And when I say "people" I mean basically any human being I come into contact with.
Which, in their defense, is kind of right on par.
It could be because I called my mom crying the other day.
Or maybe it's because I was teary-eyed while at Braeburn's doctor for the second time this week, explaining that we can rarely get him to stop wailing, that it feels like we're going through the stomach issues with his sister all over again.
Maybe it's because he wouldn't stop screaming and I was asked by three different nurses and a couple in the elevator how I dealt with said screaming.
Perhaps it's because I sent a text to one of my closest friends telling her that I should stop having babies because mine seem to come out in pain, screaming all the time and so I should just birth toddlers. Whining to her because despite being older, wiser and already a parent of one, I still couldn't prepare myself for another child with stomach issues, another child that is largely inconsolable, another child that I feel completely helpless to.

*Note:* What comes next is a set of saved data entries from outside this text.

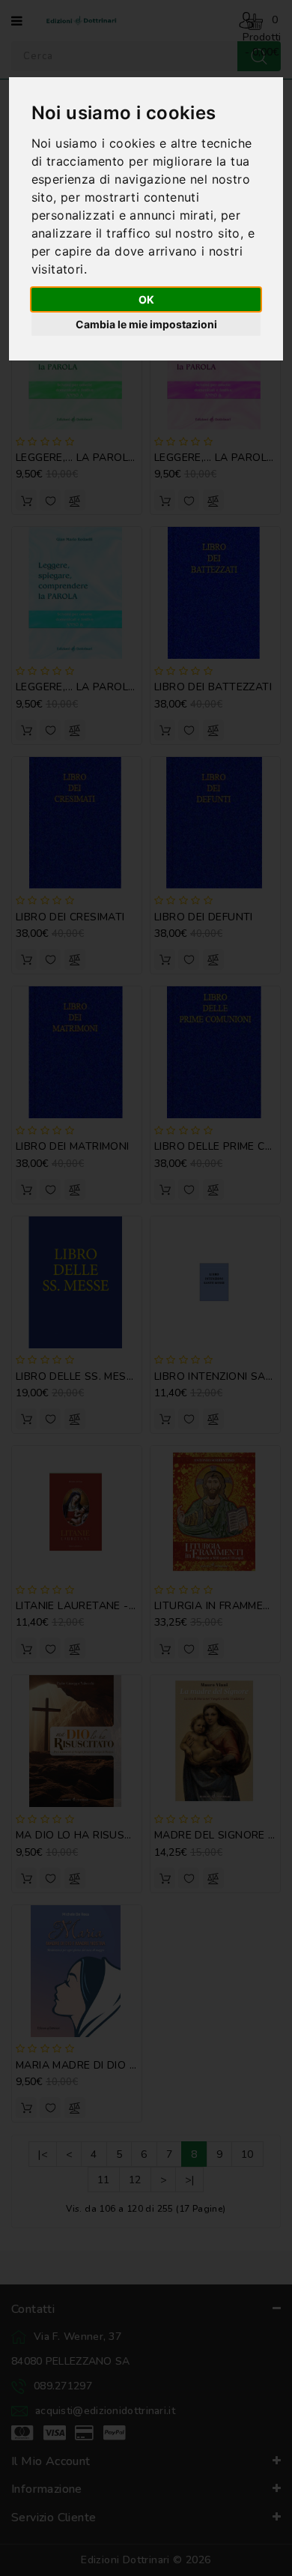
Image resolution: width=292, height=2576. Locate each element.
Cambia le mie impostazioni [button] (146, 324)
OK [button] (146, 299)
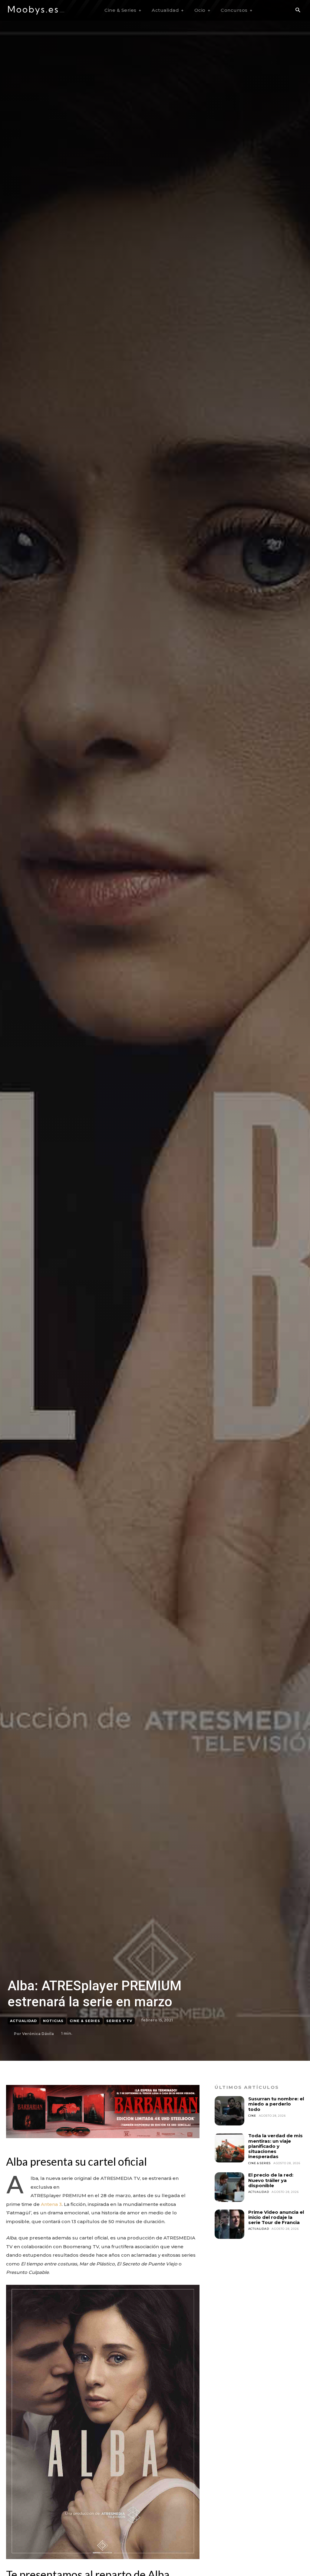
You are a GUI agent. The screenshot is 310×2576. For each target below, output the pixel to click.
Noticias (53, 2021)
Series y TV (119, 2021)
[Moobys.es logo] (36, 10)
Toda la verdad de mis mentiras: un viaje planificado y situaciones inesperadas (275, 2146)
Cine (252, 2115)
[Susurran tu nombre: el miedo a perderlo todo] (229, 2110)
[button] (298, 10)
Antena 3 (51, 2204)
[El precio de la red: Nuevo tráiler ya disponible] (229, 2187)
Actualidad (23, 2021)
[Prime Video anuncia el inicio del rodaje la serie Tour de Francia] (229, 2224)
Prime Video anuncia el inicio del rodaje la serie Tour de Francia (276, 2217)
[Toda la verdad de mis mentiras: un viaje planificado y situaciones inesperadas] (229, 2147)
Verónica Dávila (38, 2033)
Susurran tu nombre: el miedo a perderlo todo (276, 2104)
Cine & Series (85, 2021)
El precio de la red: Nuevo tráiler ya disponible (270, 2180)
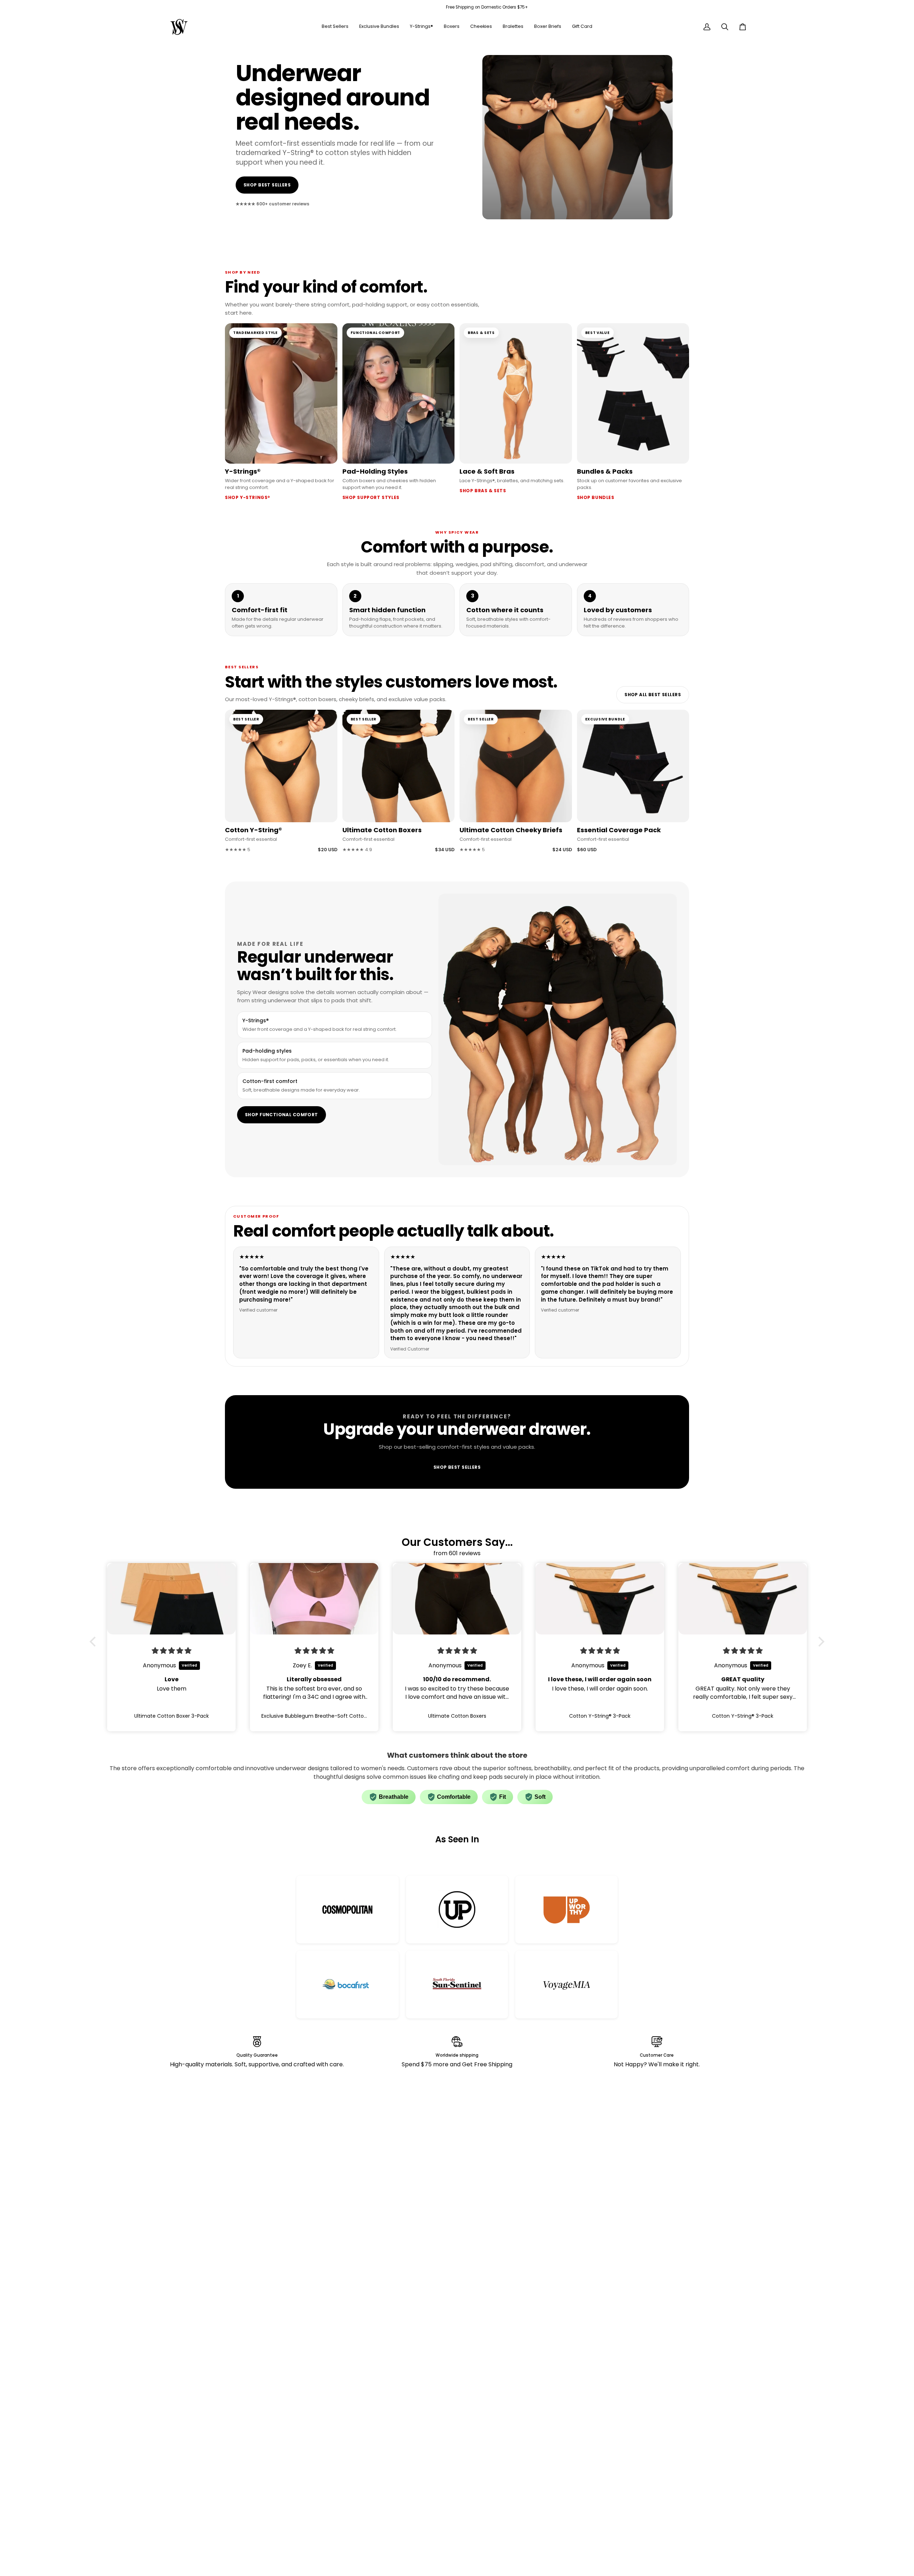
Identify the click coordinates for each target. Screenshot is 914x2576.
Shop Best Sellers (267, 185)
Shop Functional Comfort (281, 1115)
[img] (171, 1651)
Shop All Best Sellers (652, 695)
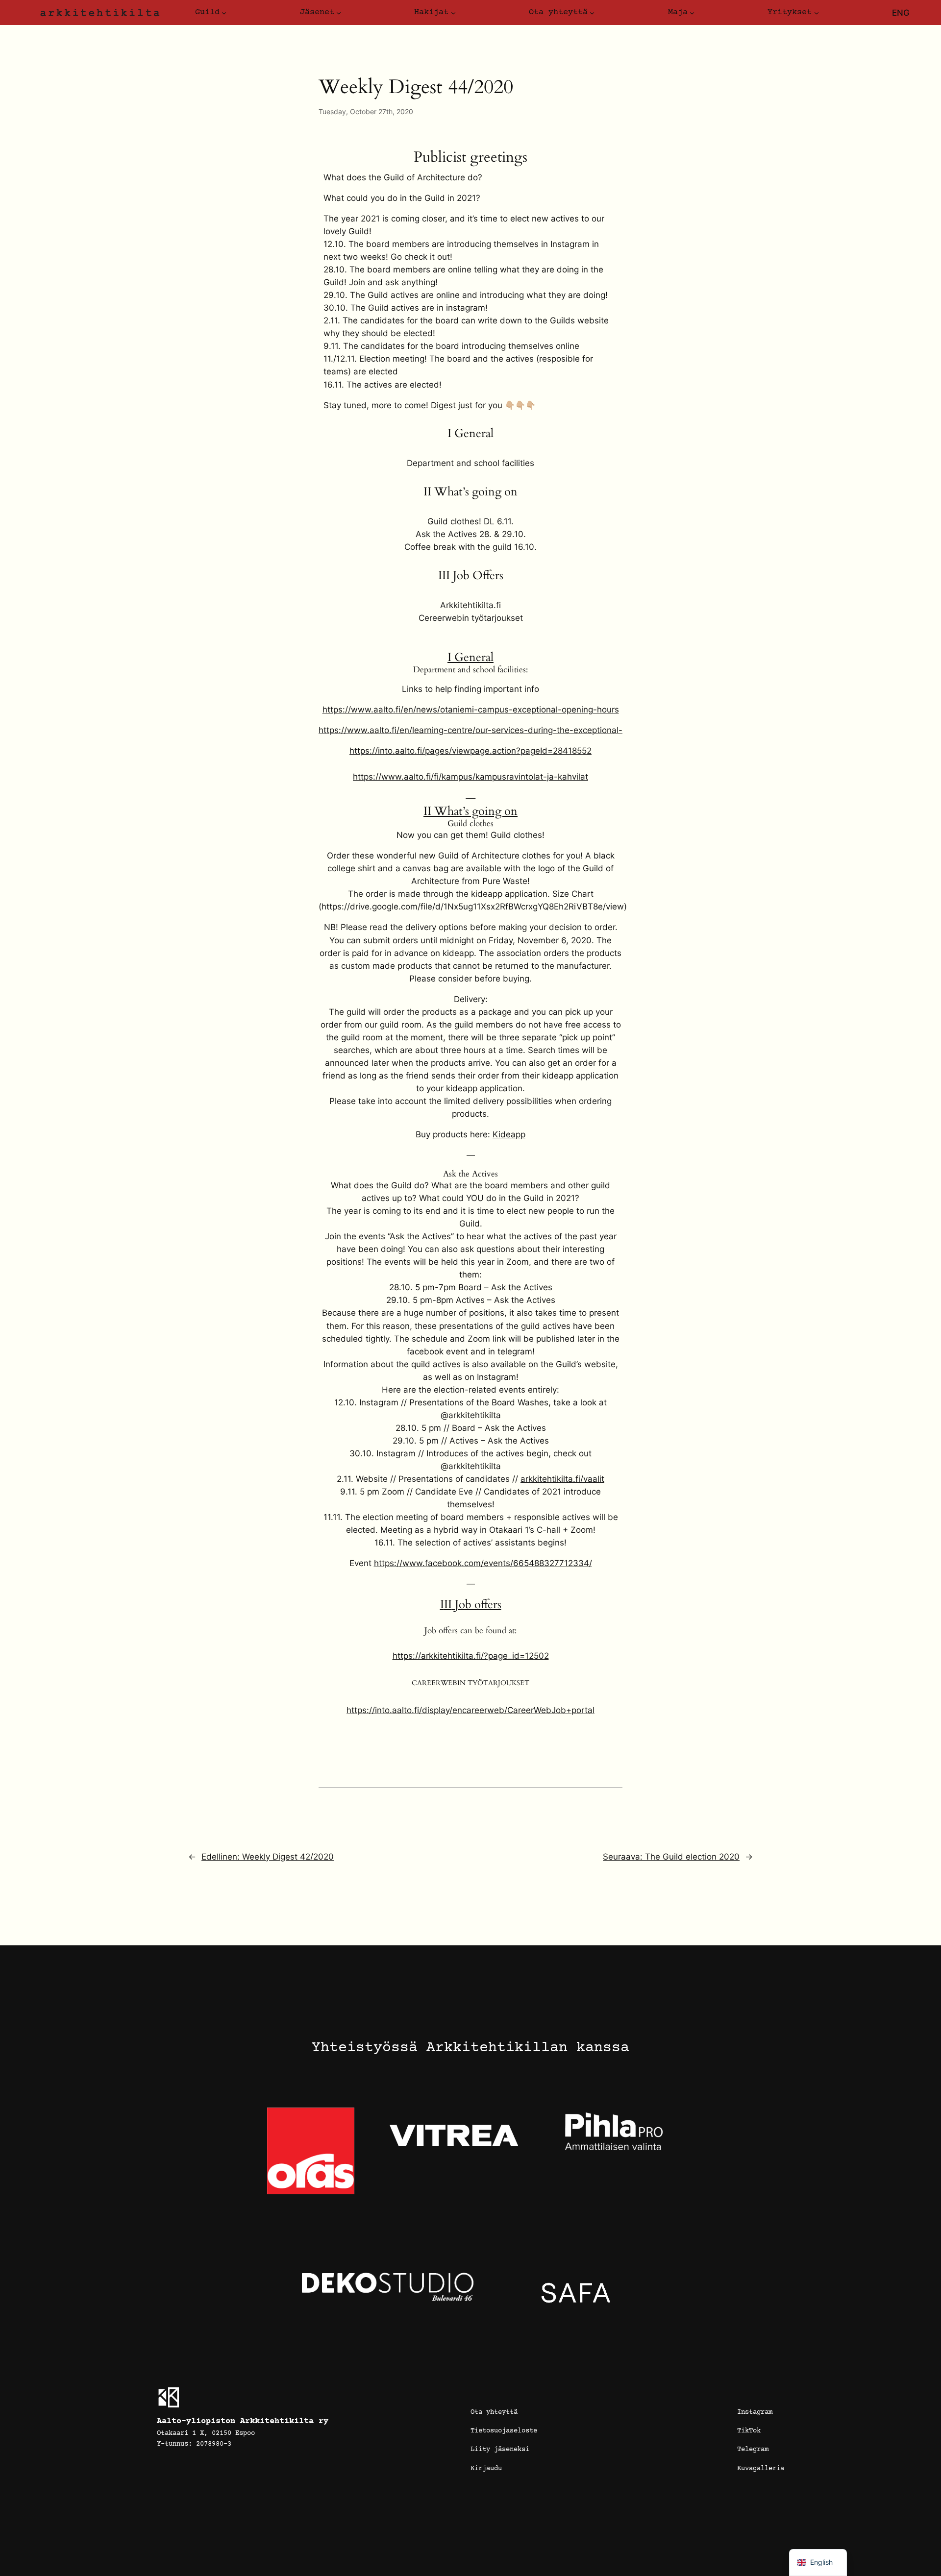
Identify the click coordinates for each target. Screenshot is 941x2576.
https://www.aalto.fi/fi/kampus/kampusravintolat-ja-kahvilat (470, 777)
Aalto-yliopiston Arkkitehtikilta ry (242, 2421)
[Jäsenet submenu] (338, 12)
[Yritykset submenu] (816, 12)
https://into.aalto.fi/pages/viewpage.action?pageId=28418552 (470, 751)
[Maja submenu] (692, 12)
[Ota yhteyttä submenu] (592, 12)
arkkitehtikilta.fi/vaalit (562, 1479)
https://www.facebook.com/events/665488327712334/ (483, 1563)
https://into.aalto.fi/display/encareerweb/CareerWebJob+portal (470, 1710)
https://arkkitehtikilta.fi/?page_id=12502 (471, 1656)
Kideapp (509, 1134)
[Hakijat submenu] (453, 12)
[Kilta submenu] (224, 12)
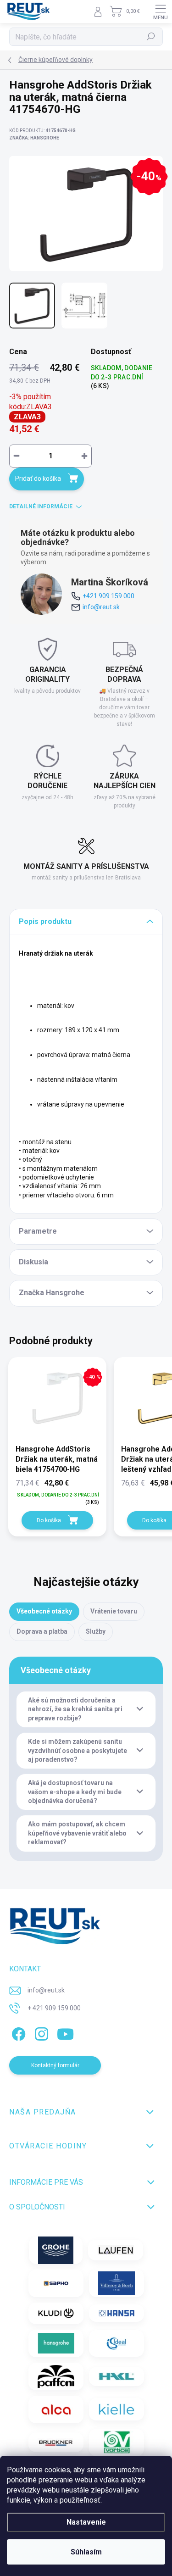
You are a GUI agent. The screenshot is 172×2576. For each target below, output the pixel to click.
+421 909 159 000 (108, 596)
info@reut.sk (101, 607)
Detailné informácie (40, 506)
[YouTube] (65, 2033)
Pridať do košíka (38, 478)
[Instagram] (40, 2033)
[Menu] (160, 11)
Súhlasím (86, 2552)
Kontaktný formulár (55, 2065)
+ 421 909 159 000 (54, 2008)
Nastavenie (86, 2522)
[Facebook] (17, 2033)
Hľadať (151, 36)
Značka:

It could be because I called my best friend in the entire world (the one without any children) and left a message bawling my eyes out about how hard this was and how terrible of a mother I was.
Or the fact when my other friend texted me asking if I was surviving life with two I didn't even read the text message for 20 hours, probably because I was crying.
Not to mention the time my Braeburn burped up breastmilk all over our bedroom comforter and my husband replied with "well, that's why we got this bedspread anyway, it hides everything." Yup, I cried then too. Mainly because I was covered in burp juice, my hair was a wreck and I just wanted one thing in our house to not smell like yucky baby fluid.
I'm not in a full-blown depression, I have lots of moments of happiness still. I'm just feeling really, really stuck. I'm feeling like we're starting all over again and I feel guilty because if I let my mind really wander, I start to contemplate how another child was ever a good idea in the first place. Not because Braeburn isn't amazing (he's such a handsome, darling little man), but because I don't know if I'm strong enough, if I'm good enough.
I know that there's a light at the end of the tunnel. I know that his digestive system will mature and he will get through this bout of gas, tummy cramps or whatever else is making him a big ole cranky pants.
I suppose the hardest part is simply not knowing how much longer we have until we reach the end of the tunnel, until we're in the sunshine and until we're a happy family of four again.
But when it comes to the punch-yourself-in-the-face baby blues, (complete with babies, immature digestive systems, breastmilk and farts) the thing you have to remember is that there will be an end. He will get older, we will get used to this and until then, we just have to grin and bear it; and keep our eyes on the light at all times, whether it's three weeks away or three months away.